Species of gastropod

Anatoma crispata is a species of small sea snail, a marine gastropod mollusk or micromollusk in the family Anatomidae.

==Description==
The length of the shell varies between 1 mm and 4 mm. The globose, pearly white shell slopes toward the periphery. It is delicate, semitransparent, and glossy. The sculpture consists of numerous fine, curved, longitudinal ribs, interrupted by the slit fasciole, closer on the base, intersected by minute spiral striae in the interstices. The thin epidermis is caducous, and pale yellowish-brown. The spire is usually rather depressed, but variable. The four whorls are flattened above, rapidly enlarging. The slit is long and narrow, nearly central. The slit fasciole is deep, striated across. The edges are
somewhat thick, sharp, and prominent . The rounded aperture is oblique. The peristome is continuous. The outer lip is thin. The inner lip is folded back on the columella. The umbilicus is deep, but exposing only the body whorl. The operculum is very delicate, with numerous whorls, the last large.

==Distribution==
This species has a wide distribution.

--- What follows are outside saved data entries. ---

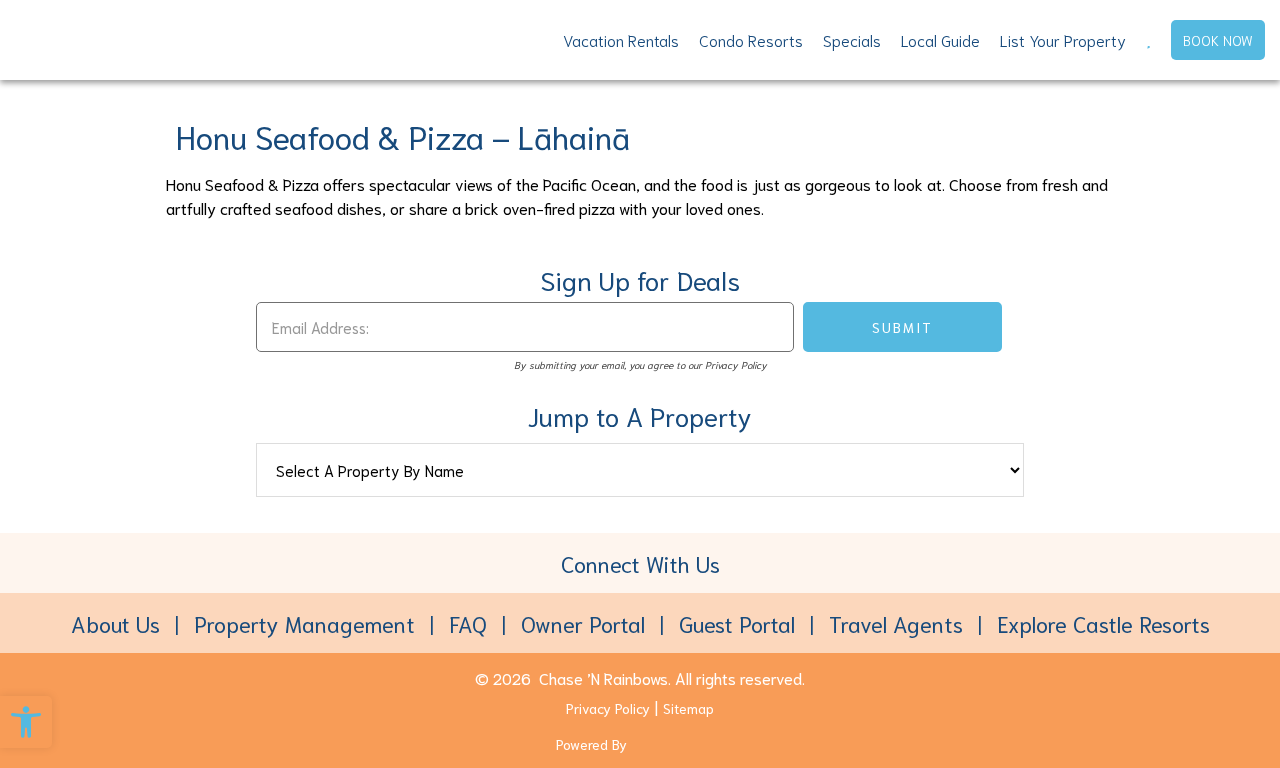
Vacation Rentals (621, 39)
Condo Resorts (751, 39)
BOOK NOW (1218, 40)
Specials (852, 39)
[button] (26, 722)
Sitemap (688, 708)
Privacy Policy (608, 708)
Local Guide (940, 39)
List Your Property (1063, 39)
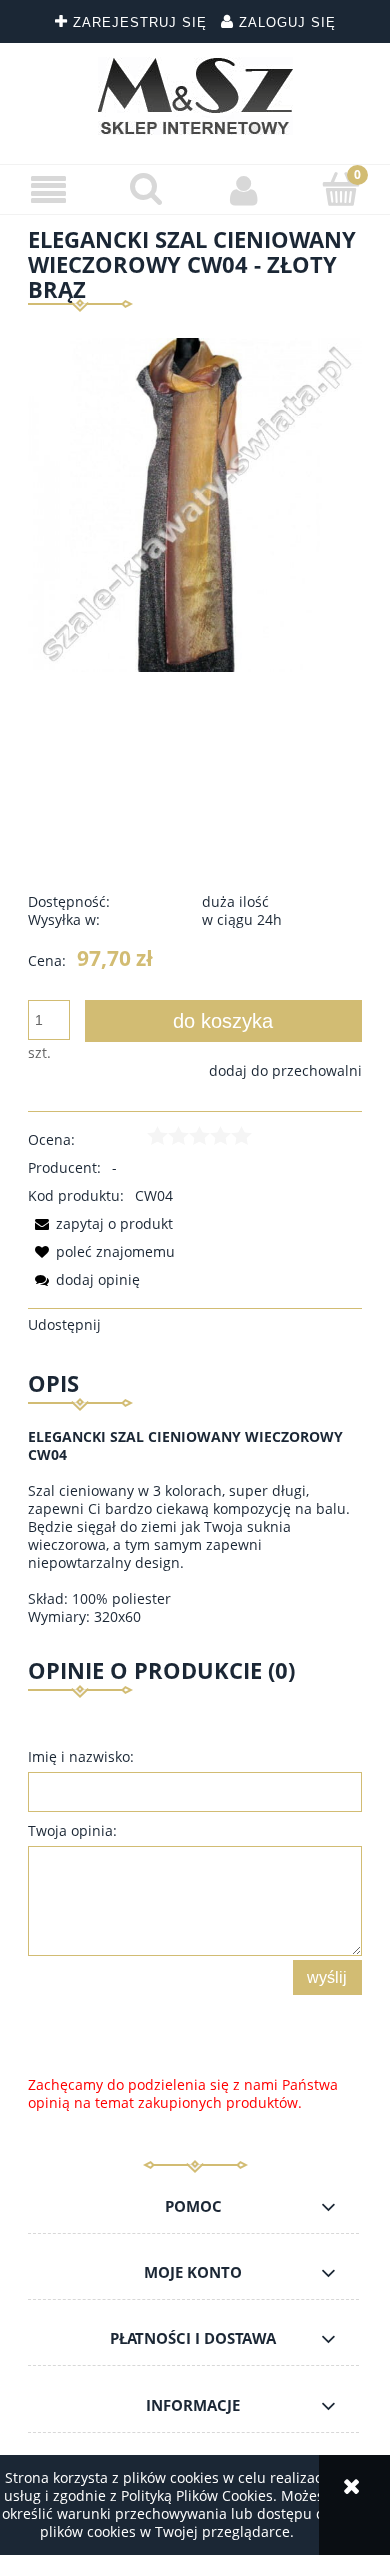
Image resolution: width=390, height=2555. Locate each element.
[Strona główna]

It occurs in circumarctic waters (Greenland, Canada, Baffin Island, Queen Elisabeth Islands, Labrador), in European waters, the Mediterranean Sea, in the Atlantic Ocean off the Azores, Cape Verde, Angola; in the Northwest Atlantic Ocean (Florida, the Bahamas), in the West Indies, in the Pacific Ocean off California and Japan.

This species has been cited from multiple localities throughout the North Atlantic, but most records are inaccurate due to confusion with Anatoma aspera (mostly), A. tenuisculpta and A. orbiculata. Therefore, records which are not backed by an illustration or a specimen should be disregarded.